▶ **Tasks to complete**:
(1) Name every actor the article on Vincent D’Onofrio lists as part of the cast of The Kid.
(2) Quote the article on Vincent D’Onofrio between "Why Vincent D’Onofrio" and "Daredevil ever returns.", inclusive.
(3) Write the next part of the article on Vincent D’Onofrio, picking up after its final sentence.

▶ **Supplied passage**:
§ §
Why Vincent D’Onofrio Wanted to Direct a Western

Vincent D’Onofrio on directing his first Western, The Kid, plus whether he’d like to play Kingpin again if Daredevil ever returns.

Vincent D’Onofrio has been turning out superb acting work ever since the world saw him in his breakout role as Private Leonard “Gomer Pyle” Lawrence in Stanley Kubrick’s acidic 1987 Vietnam War classic, Full Metal Jacket. Since then, the Brooklyn-born, 59-year-old actor has made his mark in movies, TV and on the stage, including films like Mystic Pizza, The Break-Up, Ed Wood, Men in Black, The Magnificent Seven, Jurassic World and many more. But he may be best known to many for two career TV roles: as Detective Robert Goren on Law and Order: Criminal Intent, and more recent as Marvel Comics arch-villain Wilson Fisk, a.k.a. Kingpin on Netflix and Marvel TV’s Daredevil.

Now D’Onofrio is taking on a new role: as director. Although his first effort was technically the 2012 super-indie comedy-horror pastiche Don’t Go in the Woods, D’Onofrio has now directed his first proper feature, The Kid, a Western set in the Southwestern United States in 1881. The film revolves around a young boy named Rio (Jake Schur) and his sister Sara (Leila George, D’Onofrio’s daughter), who must escape their sadistic uncle (Chris Pratt) after Rio kills the siblings’ own murderous father. Along the way they stumble into one of the West’s most enduring real-life legends, the conflict between lawman Pat Garrett (Ethan Hawke) and outlaw William “Billy the Kid” Bonney (Dane DeHaan), with Rio forced to decide which path he would like his own life to take as he struggles to protect himself and his sister.
§ §
▶ **Dataset extract**:
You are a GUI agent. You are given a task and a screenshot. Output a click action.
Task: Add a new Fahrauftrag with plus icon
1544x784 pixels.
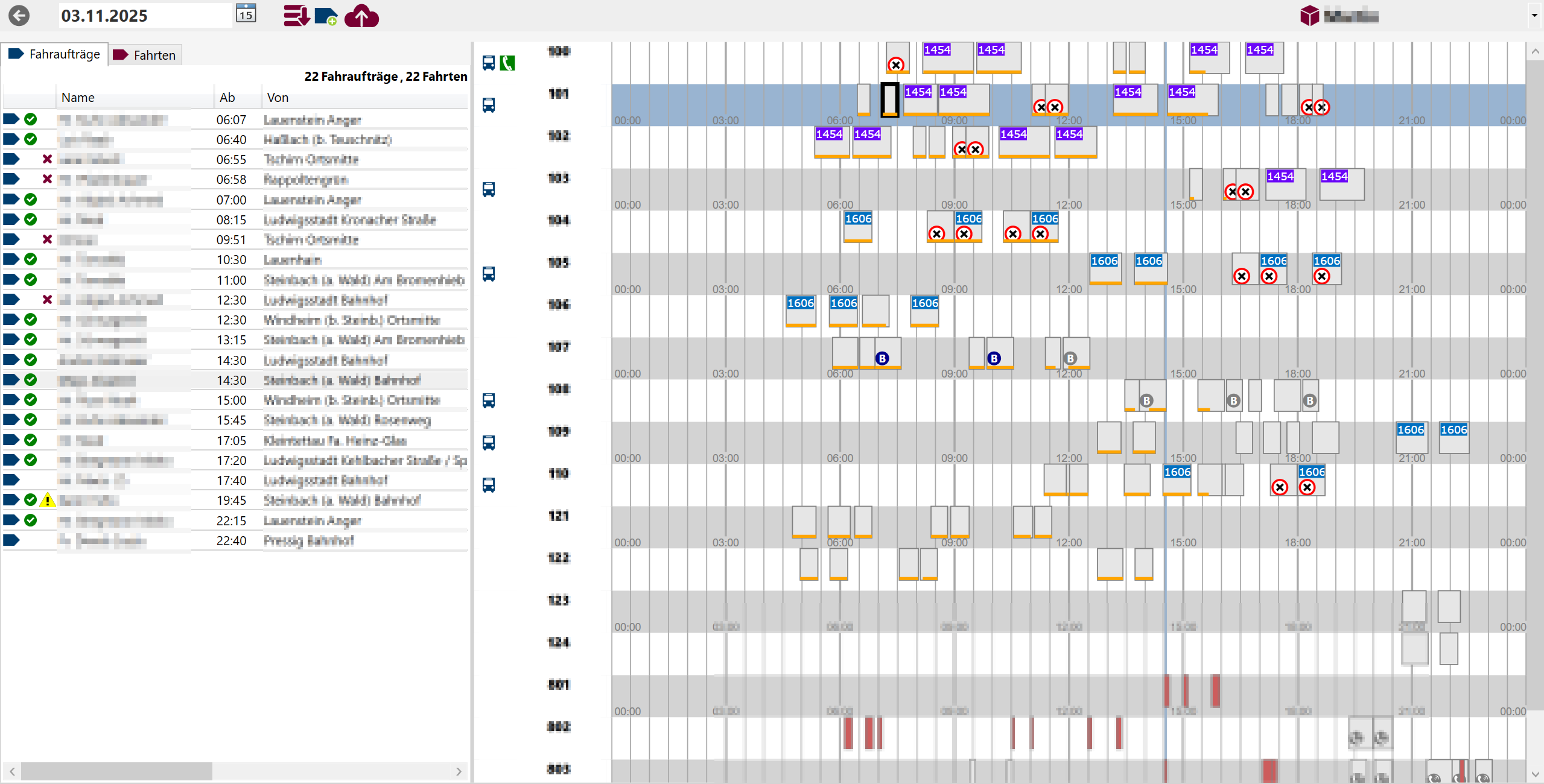pyautogui.click(x=326, y=16)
§ §
▶ **Answers to the problems**:
(1) Jake Schur, Leila George, Chris Pratt, Ethan Hawke, Dane DeHaan

(2)
Why Vincent D’Onofrio Wanted to Direct a Western

Vincent D’Onofrio on directing his first Western, The Kid, plus whether he’d like to play Kingpin again if Daredevil ever returns.

(3)
D’Onofrio (who has a small role in the film as a sheriff also eager to see the Kid hang) directs the film with a sure and confident hand. The story cleverly mixes some historical aspects of the longstanding dynamic between Garrett and Bonney (who were once friends) with the coming-of-age narrative that drives Rio and Sara’s journey, creating a Western that feels both grounded and mythic.

Den of Geek spoke with D’Onofrio by phone about making The Kid, researching the real Garrett and Bonney and casting his Marvel Universe colleague Pratt in a role that will surprise fans of the usually amiable and comedic actor. And with Netflix canceling Daredevil (and the rest of its Marvel shows), while speculation swirls over whether Disney will revive them for its own upcoming Disney+ streaming service, we asked D’Onofrio if he could envision crossing paths with Kingpin again in the future.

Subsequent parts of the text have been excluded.